1. Bugwatch was developed by the Commission for Patient and Public Involvement in Health in England. It provides a toolkit for involving local health forums in measuring local Trusts’ efforts to combat MRSA through hygiene regimes.
2. The toolkit takes the form of a simple tick-box checklist. Surveys were undertaken in England in September 2004, in over 300 wards in 36 hospitals, using 170 Patient Public Forum members. There was a co-ordinated approach to media to promote the results of the survey.
3. In Northern Ireland, the toolkit was amended to reflect the broader concerns of the HSSCs and the wider scope of the NI strategy. This was done with the assistance of the NI Infection Control Nurses and HISC.
4. The NI strategy recommends, "HSS Boards should support an Annual Bugwatch survey involving the HSSCs in all hospital environments with year on year demonstration of improvement in results." The HSSCs were keen to pilot Bugwatch to explore the practicality and value of this recommendation.
5. Therefore, to coincide with the ending of the consultation on the strategy, the HSSCs held 'Bugwatch Week' from 19-23 September 2005. This involved visits to 8 hospitals, which were planned on a partnership approach with the HSSBs and Trusts. This included announced visits and related media activity. A co-ordinated approach to regional and local media was developed resulting in good coverage, which highlighted infection control in a positive proactive way. The NI toolkit is attached as Appendix 1.
6. As a precursor to the visits, two training/briefing workshops were arranged for Council members.


4. SURVEY RESULTS
The findings of the survey have been collated and are set out below. Details of the hospitals involved are attached at Appendix 2.

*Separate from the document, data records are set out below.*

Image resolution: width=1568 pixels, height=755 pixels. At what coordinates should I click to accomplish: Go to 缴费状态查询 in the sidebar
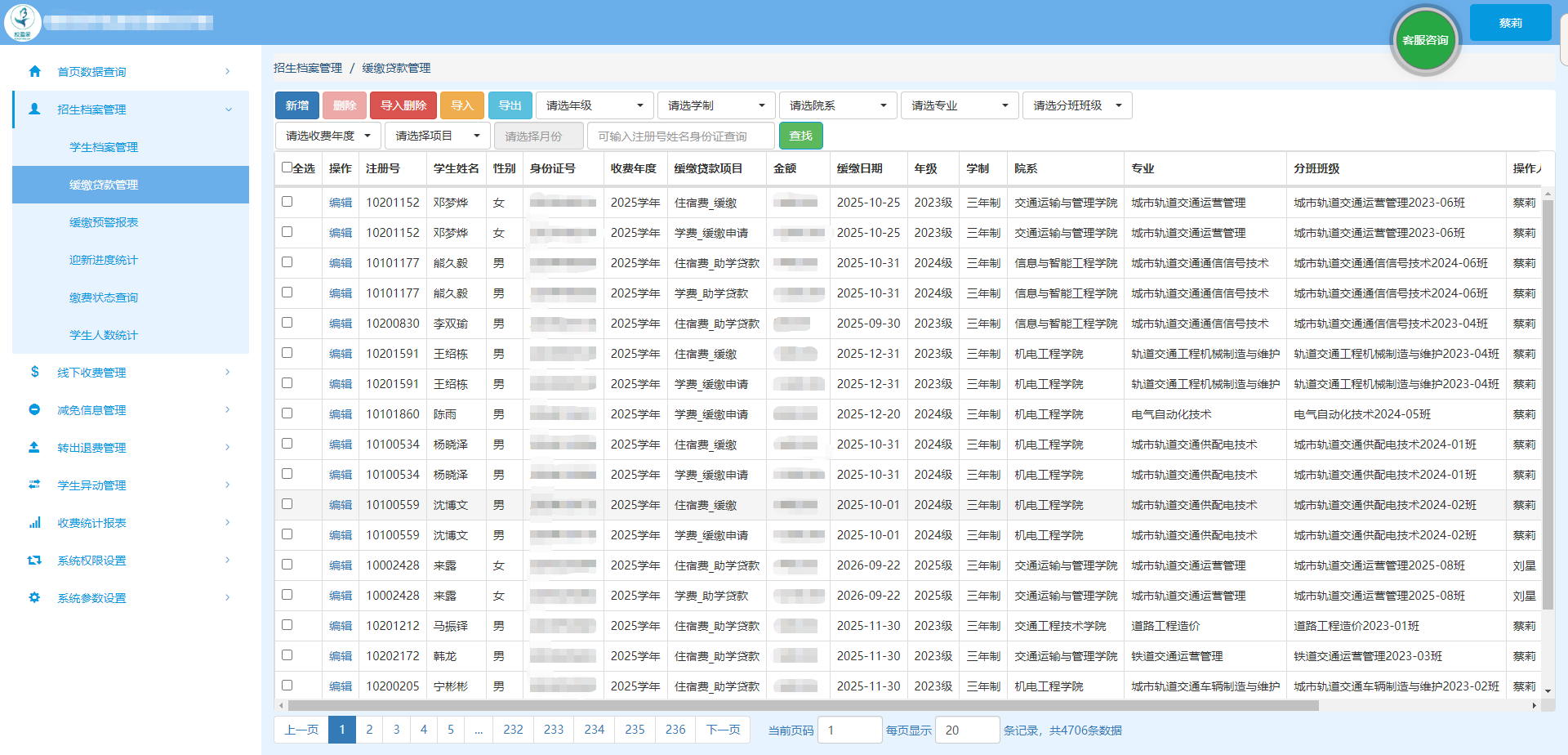pos(104,297)
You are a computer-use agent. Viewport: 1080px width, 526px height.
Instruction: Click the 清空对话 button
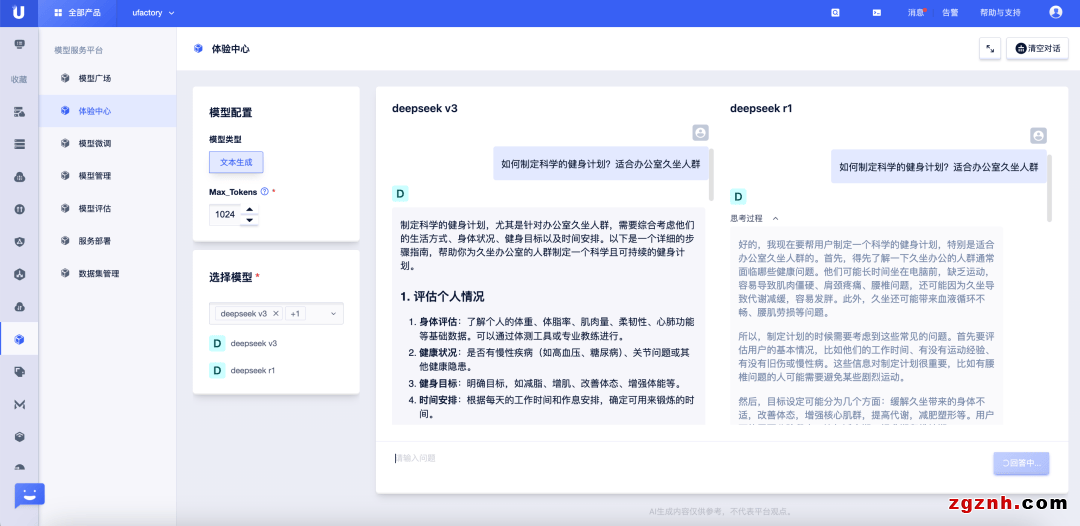coord(1037,48)
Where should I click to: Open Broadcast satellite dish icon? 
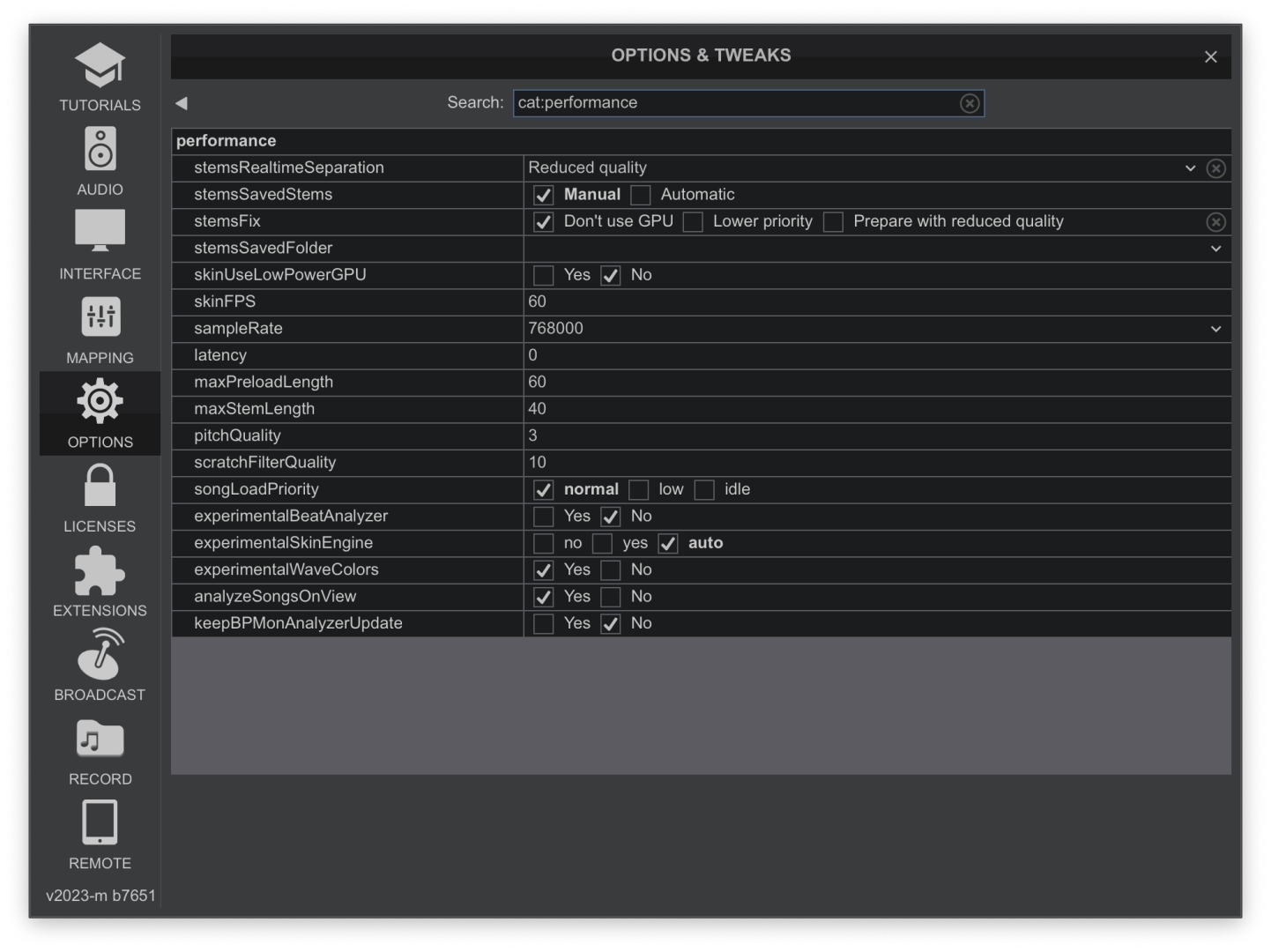tap(100, 654)
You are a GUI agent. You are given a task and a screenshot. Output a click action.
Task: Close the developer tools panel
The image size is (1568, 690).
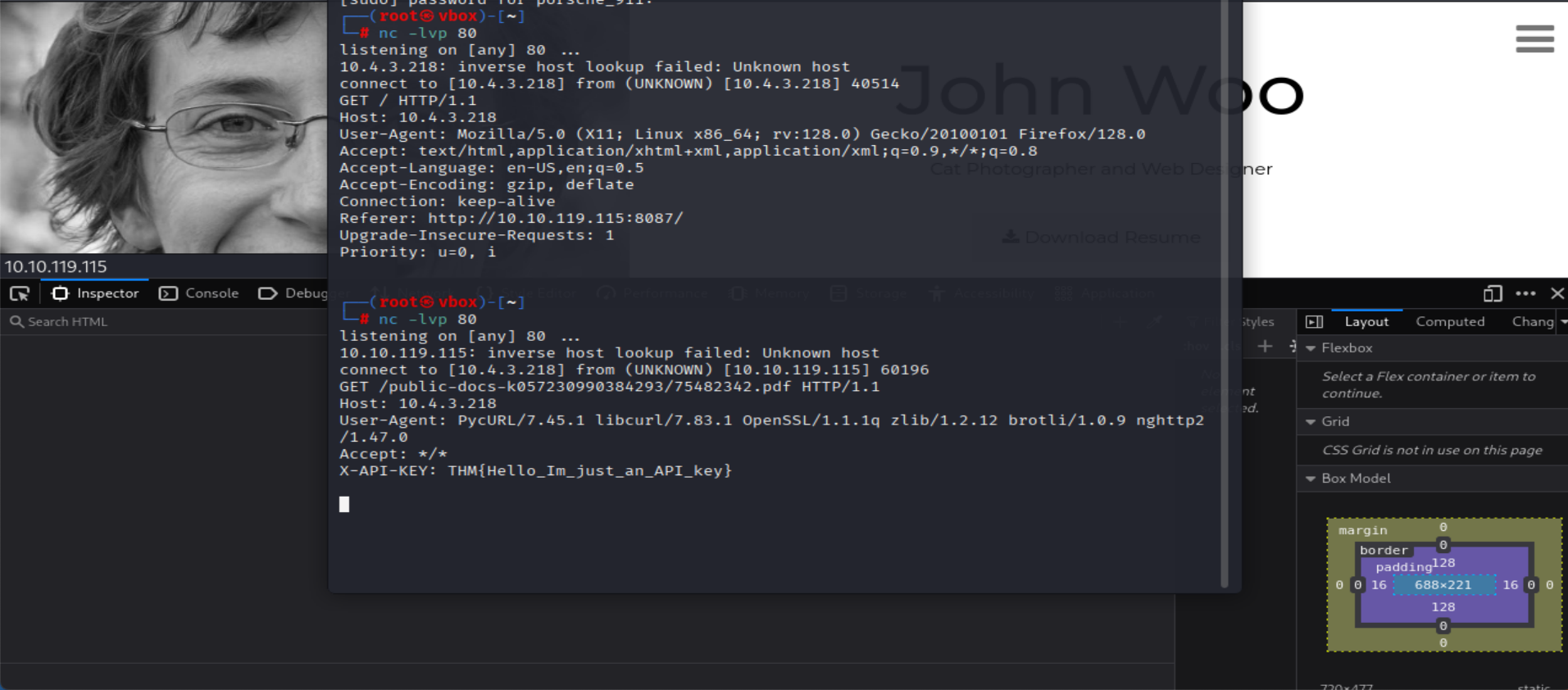point(1557,293)
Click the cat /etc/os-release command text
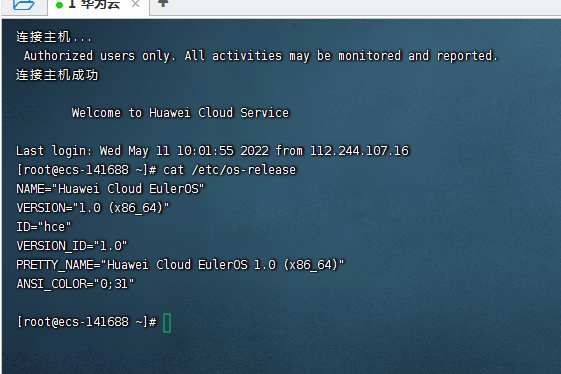 pos(229,170)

RESULTS OF REGIONAL SURVEY
Results have been expressed as percentages to facilitate comparability and to comply with the CPPIH format. Where the score falls below the UK average, this is noted in red.
PART ONE: HAND WASHING Bugwatch UK Average
1. All staff were seen to wash their hands / hand sanitising agent between patients or between different caring tasks for the same patient. 94%
2. Liquid soap available at all sinks . 94% 97%
3. Hand sanitising agents are readily available in all clinical areas. 100%
4. Paper towels available at all sinks. 100%
5. Hand washing basins are easily accessible. 100%
6. Mixer taps available at all sinks. 83%
7. Elbow control taps available at all sinks. 67% 71%
8. Staff seen to use correct hand washing techniques. 82% 88%
9. Poster showing correct hand washing techniques on display by at least one sink. 94%
10. No wrist jewellery or rings with stones are worn by staff carrying out patient care. 89%
11. Staff wearing aprons and gloves when handling linen that is fouled with body fluids. 94%
NOTES:
- Doctors were seen wearing jewellery and not washing hands on some wards.
- In some wards hand sanitising agents were not available at all sinks.
- A number of sinks observed did not have mixer taps.
- Some nurses and domestic staff were observed not wearing aprons when removing bed linen.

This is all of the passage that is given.